Airborne Again

Those of you familiar with my novels or with me personally, know that I’m a big fan of aviation. From a young age, I’ve always liked airplanes and flying. When I was a teenager, I joined the Civil Air Patrol and got to ride in small planes as a cadet. When I got to High School, my dad bought a Cessna 150 and I learned to fly in it. I never did complete my license, but I racked up lots of time in that old trainer.

Skip forward thirty years and now I have kids in CAP and I’m an adult member. This past weekend I finally got to train as a Mission Scanner for CAP. It was my first time back on a small plane in three decades. For at least one sortie, I even got to fly search grids in the Cessna 182 assigned to my CAP Squadron. It was a fun day of classroom work and actual flying.

I spend many hours a month attending CAP meetings, training and activities. For someone like me who writes about imaginary starfighter pilots, being able to fly with an actual civilian auxiliary of the USAF, is invaluable writer fuel. I never got to fly in the Air Force, but in CAP I can be part of an aircrew and help my fellow citizens by finding downed aircraft, missing persons or helping to assist the AF with air intercept missions.

If you’ve always wanted to do something like that, look up the nearest CAP squadron near you and attend their meetings. It’s a great organization for aviation-minded students and adults.

 

The Bugatti 100 Race Plane

I was surfing through Deviant Art this weekend and found some pretty cool computer renderings of airplanes. One in particular really struck me as clean and elegant. Then I looked at what the artist had named it – Bugatti 100. What? He named an airplane after a race car maker? That’s crazy.

So I looked up Bugatti 100 and low and behold it’s a real airplane! The car designer built one version of his futuristic airplane back in 1941. Right after completing the prototype in the second story of a furniture store in Paris, the city was invaded by the Nazis. Bugatti had the plane taken apart and hidden in the country inside an old barn. The Germans never found it and neither did anyone else for 37 years!

It now resides in the EAA Museum in Oshkosh Wisconsin. The first and only Bugatti airplane, painted Bugatti blue. The plane’s swift looks were not the only thing interesting about the design. Several elements were later used in modern fighters. Duel, rotating and counter rotating propellers, a cooling system later used by the P-51 and forward swept wings were just a few of the innovations of the Model 100.

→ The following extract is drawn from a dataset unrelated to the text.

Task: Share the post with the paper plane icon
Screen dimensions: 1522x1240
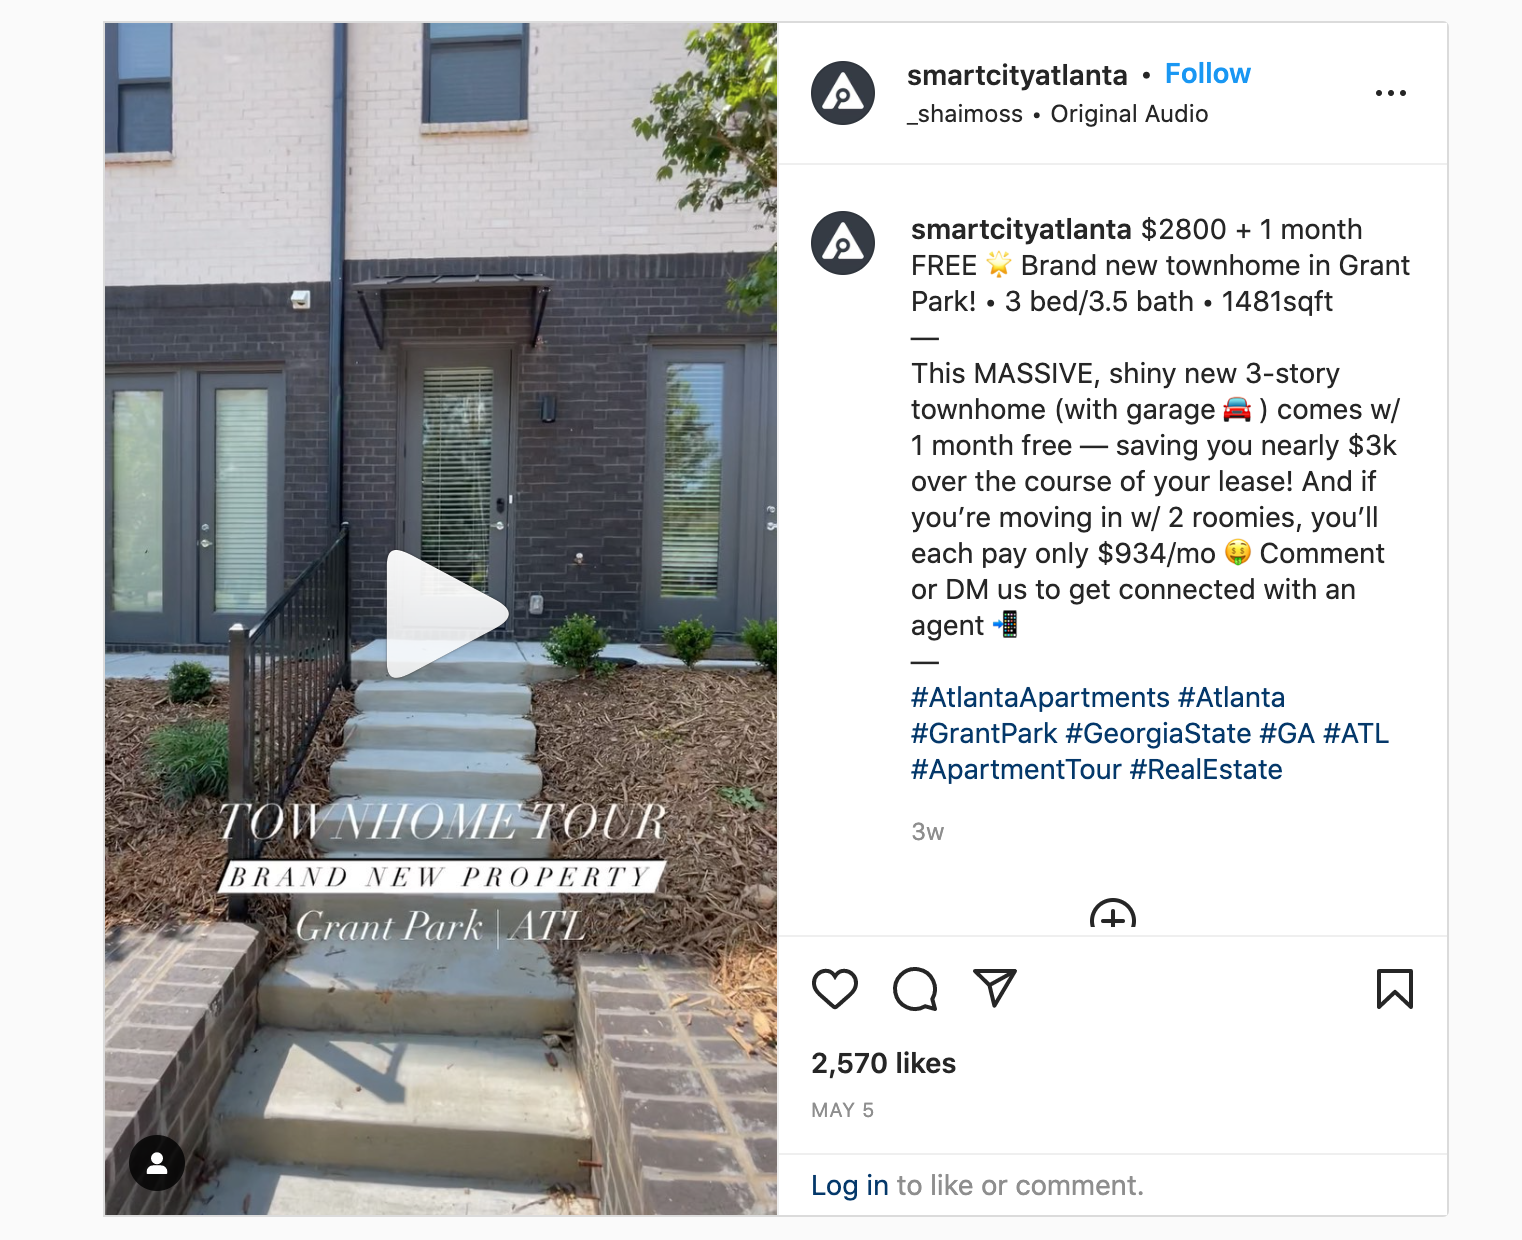Action: coord(995,988)
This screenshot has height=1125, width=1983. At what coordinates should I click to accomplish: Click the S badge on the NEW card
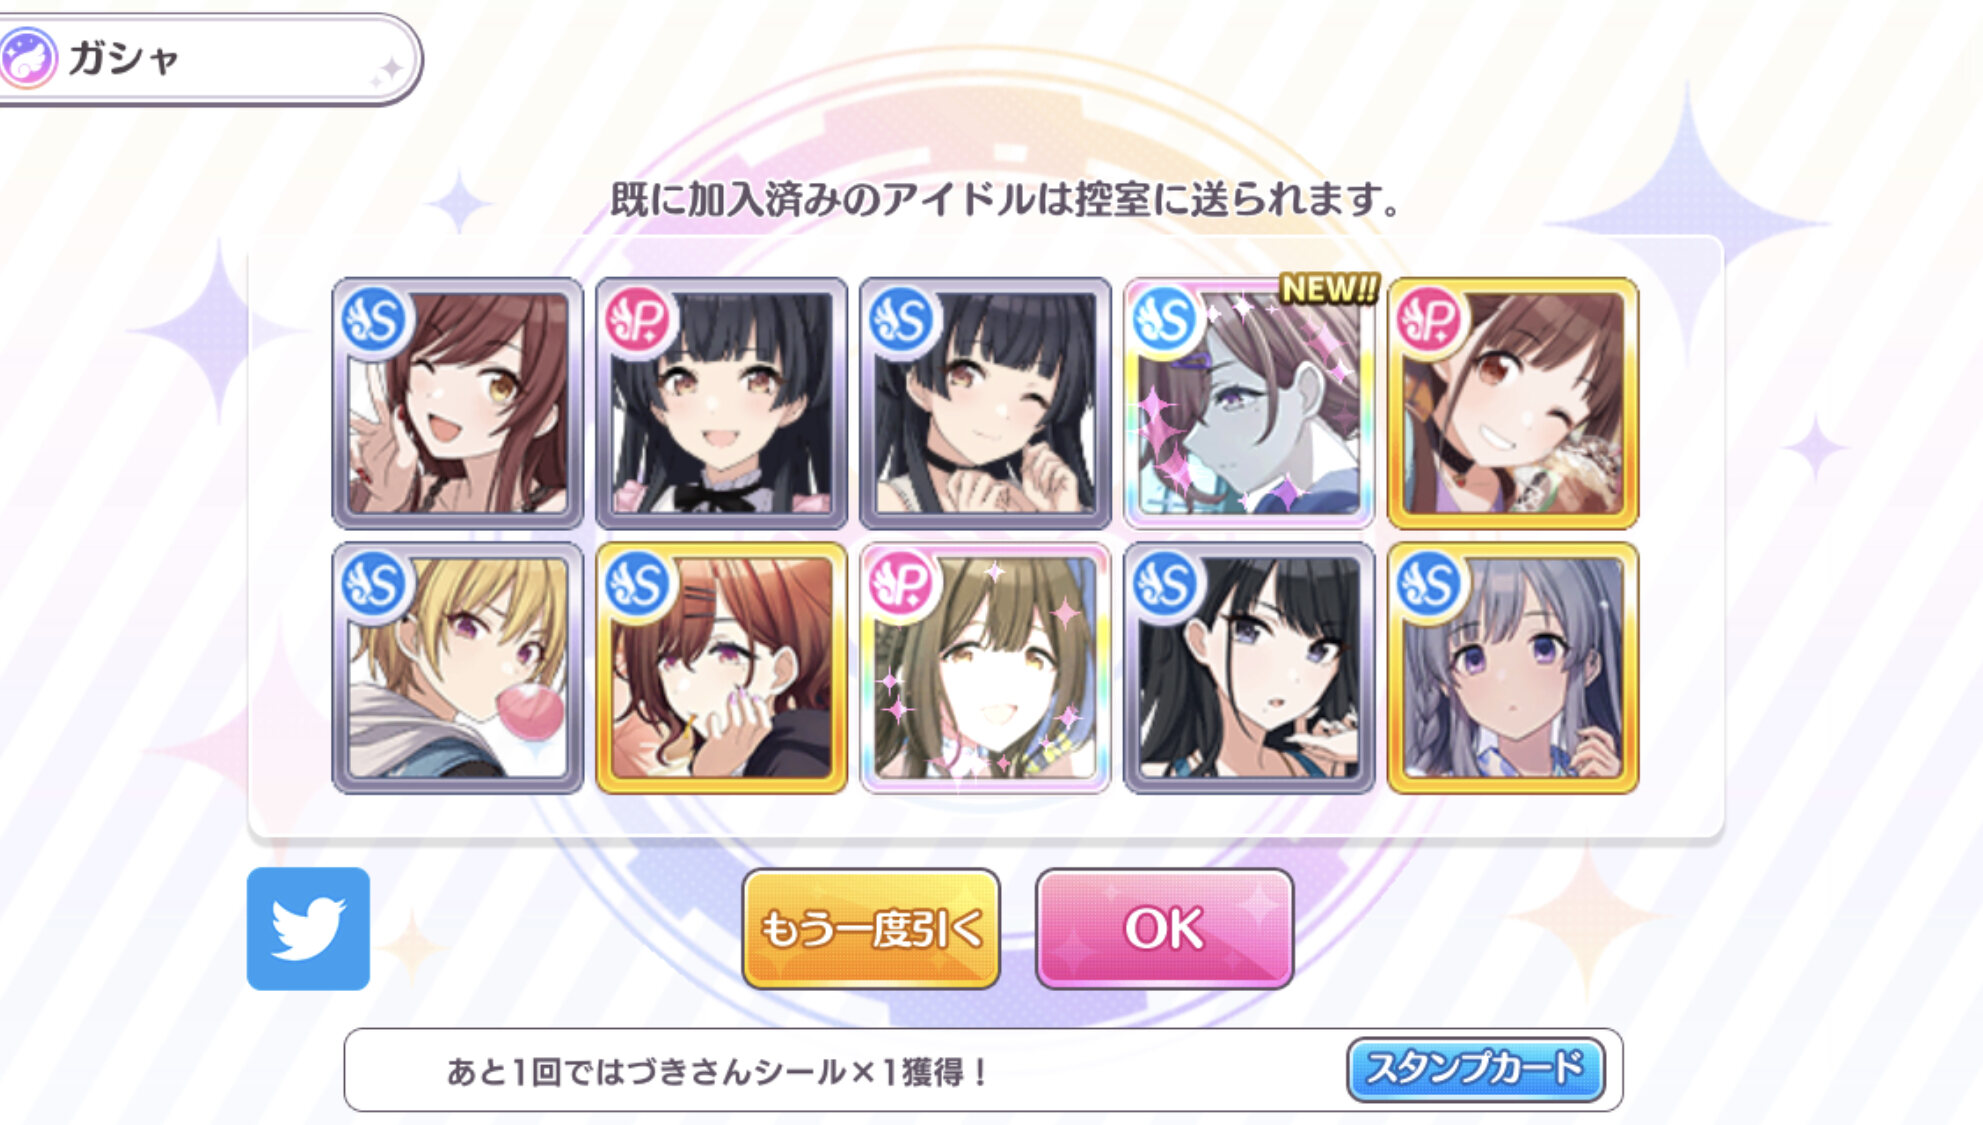(x=1165, y=321)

Now the actual airplane never flew, but the design is so unique and ahead of its time, some aviation buffs in Tulsa OK, are building a replica that they intend to fly this summer for the first time. You can check out their progress here. I’ll be checking in on this team later this year to see how successful they are.

 

An Airplane Story

The other day I was at Target, picking up my copy of True Grit with a friend from work. We came upon a WW2 documentary about fighter planes. There was a Japanese plane on the cover with a six bladed propeller. I told my friend that it was odd that a documentary would feature a fake plane on the front. I knew my WW2 planes pretty good, and I was sure there was no Japanese fighter that looked like that.

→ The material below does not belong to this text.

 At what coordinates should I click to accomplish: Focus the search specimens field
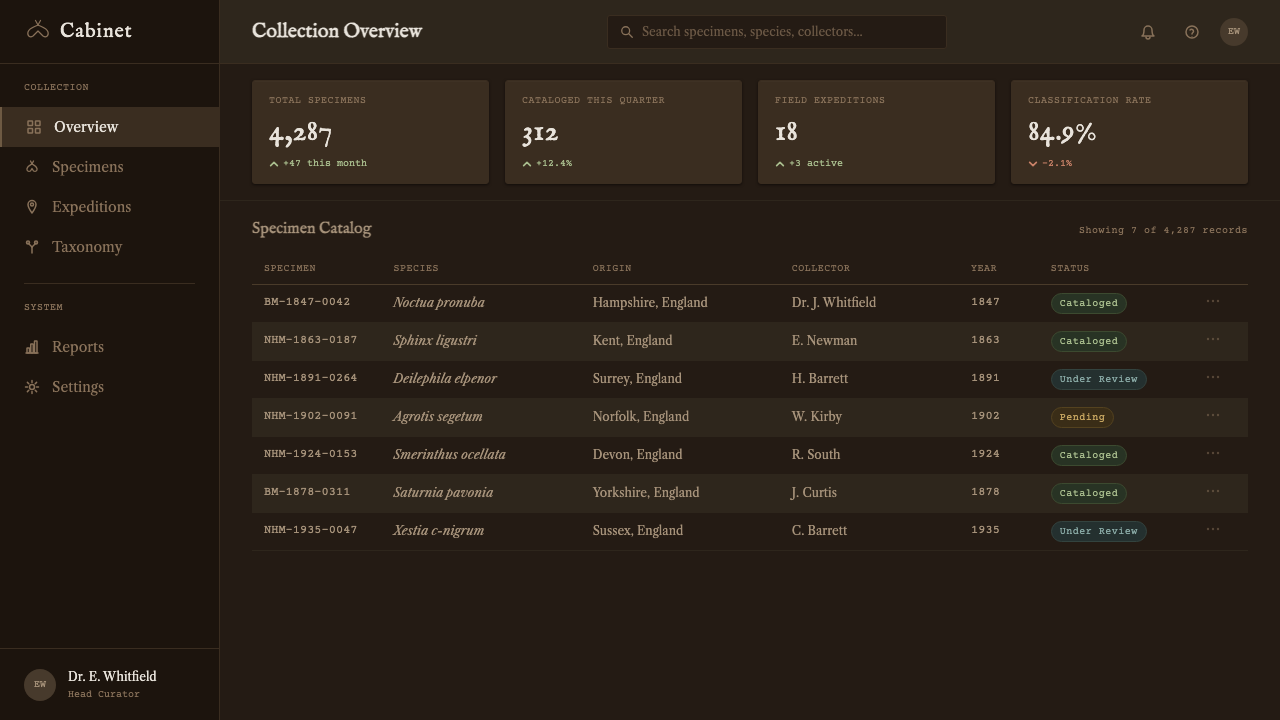(x=777, y=32)
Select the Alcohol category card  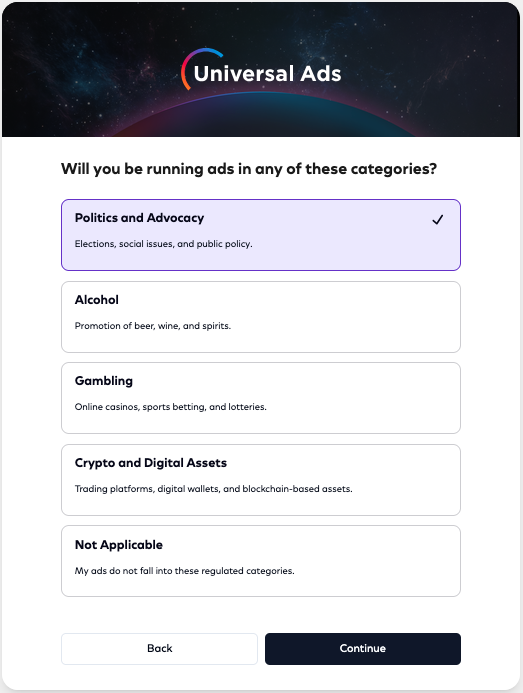(261, 317)
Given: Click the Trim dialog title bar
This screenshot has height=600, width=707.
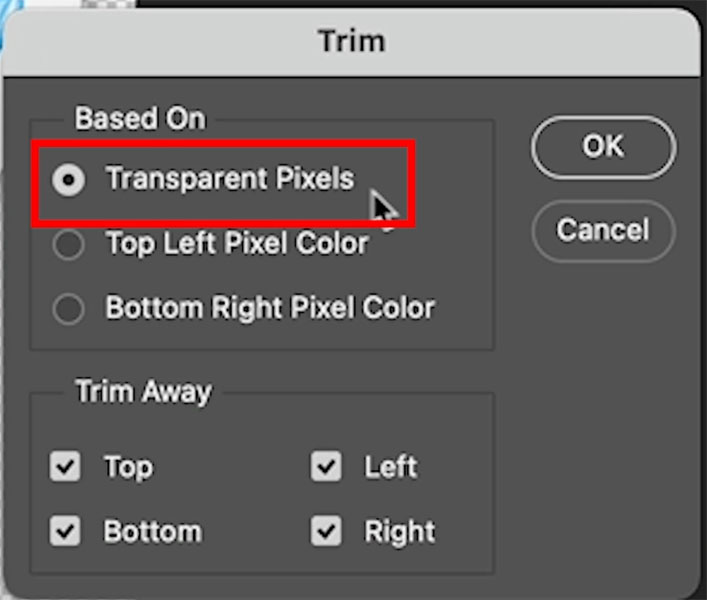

The next day the incident got my curiosity and so I googled for information on it. Turns out I was only partially correct. There was a six bladed propeller driven Japanese fighter in WWII. But it never flew. It was designed by Tatsuo Hasegawa for the Tachikawa aircraft company. The Ki-94-II was originally intended to be a B-29 bomber intercepter with two, engines in a push pull configuration. But the design was deemed too complicated. So Tatsuo designed a more conventional version and it retained the same model number. This one was approved and construction began in 1944. There was to be a six bladed propeller version, but the first one built had a four blade prop.

The Ki-94-II was supposed to fly the day the war ended with Japan. It never took off that day and was later confiscated by allied forces and sent to the states where is was examined and destroyed. Hasegawa went to work for Toyota after the war and helped to design one of the most successful cars ever made – the Toyota Corolla.

One last footnote about Tatsuo Hasegawa. He designed a new type of airfoil for airplane wings which he used on the Ki-94-II. He patented the design and years later, NASA reinvented the airfoil and found that someone had already patented it back in 1942!

And that, as the man used to say, is the Rest of the Story.